10.4 Basic Drupal Migration Module Stack

  • Migrate: This core module provides a framework for migrating content into Drupal from various sources.
  • Migrate Plus: Extends the core Migrate module with additional functionality, including support for more complex migration scenarios involving fetching data from files or HTTP and parsing XML/JSON data.
  • Migrate Source CSV: Allows migration from CSV files.
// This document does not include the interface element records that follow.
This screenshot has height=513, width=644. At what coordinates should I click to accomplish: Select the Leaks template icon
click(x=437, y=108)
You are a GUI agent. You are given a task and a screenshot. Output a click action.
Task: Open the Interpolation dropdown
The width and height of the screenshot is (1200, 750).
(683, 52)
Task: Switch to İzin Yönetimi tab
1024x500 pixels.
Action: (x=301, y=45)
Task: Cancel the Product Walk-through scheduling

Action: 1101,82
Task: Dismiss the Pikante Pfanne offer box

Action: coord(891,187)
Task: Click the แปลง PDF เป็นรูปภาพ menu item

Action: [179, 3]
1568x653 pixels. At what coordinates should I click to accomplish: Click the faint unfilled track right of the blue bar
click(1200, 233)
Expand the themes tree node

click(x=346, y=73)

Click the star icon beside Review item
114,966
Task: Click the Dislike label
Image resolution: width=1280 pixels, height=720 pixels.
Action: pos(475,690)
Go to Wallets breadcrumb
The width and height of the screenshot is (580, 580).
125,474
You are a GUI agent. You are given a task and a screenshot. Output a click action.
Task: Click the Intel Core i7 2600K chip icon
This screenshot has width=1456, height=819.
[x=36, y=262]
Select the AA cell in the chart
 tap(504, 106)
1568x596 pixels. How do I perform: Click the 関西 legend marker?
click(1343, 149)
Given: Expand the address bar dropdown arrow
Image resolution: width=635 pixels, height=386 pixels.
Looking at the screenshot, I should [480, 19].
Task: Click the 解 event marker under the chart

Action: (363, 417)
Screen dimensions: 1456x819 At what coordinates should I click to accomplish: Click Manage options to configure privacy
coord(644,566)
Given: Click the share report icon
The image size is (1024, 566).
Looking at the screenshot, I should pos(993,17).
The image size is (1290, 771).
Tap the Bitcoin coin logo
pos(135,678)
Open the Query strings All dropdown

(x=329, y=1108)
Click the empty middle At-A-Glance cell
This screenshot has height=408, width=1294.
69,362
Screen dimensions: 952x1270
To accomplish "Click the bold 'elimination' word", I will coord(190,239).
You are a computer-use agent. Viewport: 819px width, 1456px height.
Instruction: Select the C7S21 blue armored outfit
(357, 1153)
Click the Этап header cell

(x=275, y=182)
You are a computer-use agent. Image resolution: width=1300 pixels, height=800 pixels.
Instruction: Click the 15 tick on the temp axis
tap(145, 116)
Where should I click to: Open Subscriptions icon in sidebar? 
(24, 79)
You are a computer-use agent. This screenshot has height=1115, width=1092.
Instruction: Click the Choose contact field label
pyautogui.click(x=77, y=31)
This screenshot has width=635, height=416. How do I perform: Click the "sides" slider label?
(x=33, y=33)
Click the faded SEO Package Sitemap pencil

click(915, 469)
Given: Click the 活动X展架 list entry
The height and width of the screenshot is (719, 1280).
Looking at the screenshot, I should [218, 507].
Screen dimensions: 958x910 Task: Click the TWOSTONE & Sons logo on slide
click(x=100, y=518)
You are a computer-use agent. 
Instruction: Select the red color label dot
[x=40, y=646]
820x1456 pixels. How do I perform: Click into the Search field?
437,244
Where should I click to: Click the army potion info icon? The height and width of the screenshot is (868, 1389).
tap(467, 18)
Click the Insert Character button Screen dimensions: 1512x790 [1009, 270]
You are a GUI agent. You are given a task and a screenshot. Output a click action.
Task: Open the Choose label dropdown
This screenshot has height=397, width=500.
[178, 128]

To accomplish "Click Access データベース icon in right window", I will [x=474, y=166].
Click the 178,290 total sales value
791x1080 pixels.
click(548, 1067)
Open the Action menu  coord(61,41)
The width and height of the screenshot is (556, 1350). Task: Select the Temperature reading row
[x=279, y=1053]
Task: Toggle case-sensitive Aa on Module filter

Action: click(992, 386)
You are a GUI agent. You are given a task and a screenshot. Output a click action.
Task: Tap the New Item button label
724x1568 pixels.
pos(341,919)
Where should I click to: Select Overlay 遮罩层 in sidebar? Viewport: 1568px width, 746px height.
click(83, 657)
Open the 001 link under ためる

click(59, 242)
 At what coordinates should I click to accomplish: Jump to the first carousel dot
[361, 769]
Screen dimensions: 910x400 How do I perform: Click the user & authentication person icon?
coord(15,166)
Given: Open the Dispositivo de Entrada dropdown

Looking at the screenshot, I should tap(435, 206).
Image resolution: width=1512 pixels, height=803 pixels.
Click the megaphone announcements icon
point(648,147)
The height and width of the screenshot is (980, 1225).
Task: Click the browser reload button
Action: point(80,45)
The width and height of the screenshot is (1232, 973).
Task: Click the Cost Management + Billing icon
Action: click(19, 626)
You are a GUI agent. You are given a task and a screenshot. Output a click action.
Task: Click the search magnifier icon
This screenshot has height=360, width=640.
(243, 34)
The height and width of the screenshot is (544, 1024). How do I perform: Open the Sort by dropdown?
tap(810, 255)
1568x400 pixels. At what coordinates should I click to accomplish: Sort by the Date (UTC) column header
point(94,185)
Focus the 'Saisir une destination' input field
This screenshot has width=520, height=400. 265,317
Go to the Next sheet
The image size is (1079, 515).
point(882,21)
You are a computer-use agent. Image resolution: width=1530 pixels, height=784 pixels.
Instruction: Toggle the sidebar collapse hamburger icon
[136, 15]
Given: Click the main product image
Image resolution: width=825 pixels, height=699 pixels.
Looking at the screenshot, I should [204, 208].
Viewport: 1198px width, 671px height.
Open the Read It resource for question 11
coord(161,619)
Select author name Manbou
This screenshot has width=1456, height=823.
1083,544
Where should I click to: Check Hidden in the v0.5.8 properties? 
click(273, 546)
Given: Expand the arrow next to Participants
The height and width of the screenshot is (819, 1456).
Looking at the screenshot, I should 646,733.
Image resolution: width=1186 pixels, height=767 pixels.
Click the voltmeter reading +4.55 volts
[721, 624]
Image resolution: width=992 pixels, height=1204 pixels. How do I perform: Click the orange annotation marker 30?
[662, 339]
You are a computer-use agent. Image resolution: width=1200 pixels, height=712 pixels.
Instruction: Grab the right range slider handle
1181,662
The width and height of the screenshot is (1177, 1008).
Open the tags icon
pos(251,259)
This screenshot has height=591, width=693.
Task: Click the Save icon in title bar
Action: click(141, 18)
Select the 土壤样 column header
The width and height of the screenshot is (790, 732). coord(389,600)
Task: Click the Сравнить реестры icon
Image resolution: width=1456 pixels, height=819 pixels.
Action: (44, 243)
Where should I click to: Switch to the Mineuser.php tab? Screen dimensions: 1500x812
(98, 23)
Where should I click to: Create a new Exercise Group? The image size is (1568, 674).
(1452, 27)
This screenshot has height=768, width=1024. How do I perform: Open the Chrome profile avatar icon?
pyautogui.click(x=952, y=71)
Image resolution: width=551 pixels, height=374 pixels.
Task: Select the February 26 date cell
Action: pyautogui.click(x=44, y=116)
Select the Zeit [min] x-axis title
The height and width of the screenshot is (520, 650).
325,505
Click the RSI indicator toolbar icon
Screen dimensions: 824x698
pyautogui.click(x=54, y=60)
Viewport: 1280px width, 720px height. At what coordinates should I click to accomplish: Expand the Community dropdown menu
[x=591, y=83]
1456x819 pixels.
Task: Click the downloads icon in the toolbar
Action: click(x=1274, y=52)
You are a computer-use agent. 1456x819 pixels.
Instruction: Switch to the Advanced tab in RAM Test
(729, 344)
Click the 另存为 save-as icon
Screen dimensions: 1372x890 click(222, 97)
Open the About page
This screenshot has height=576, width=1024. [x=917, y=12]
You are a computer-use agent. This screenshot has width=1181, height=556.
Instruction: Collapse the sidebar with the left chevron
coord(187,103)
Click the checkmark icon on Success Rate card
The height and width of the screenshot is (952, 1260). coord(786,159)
Useful for importing data from spreadsheets.
  • Migration Tools: Developer toolkit for custom migration classes to make migrations easier and more reliable. (Maintained by CivicActions).
  • Custom development, as needed, for complex migrations using Drupal’s Migrate API: Provides APIs for developers to write custom migrations and integrate with different data sources.
  • Migrate Tools: Offers a user interface and Drush commands to manage migrations, making it easier to execute and control the migration process.
  • Drupal AI: A set of modules and submodules providing content type creation, content creation, revision, and translation to assist in site migration efficiency and post-migration content support.

10.5 Illustrative Acceptance‑Test Suite

  • Link checker ensures zero broken internal links.
  • Accessibility scanner covering WCAG 2.1 AA success criteria that can be machine tested.
  • Automated performance audit verifying page‑load benchmarks.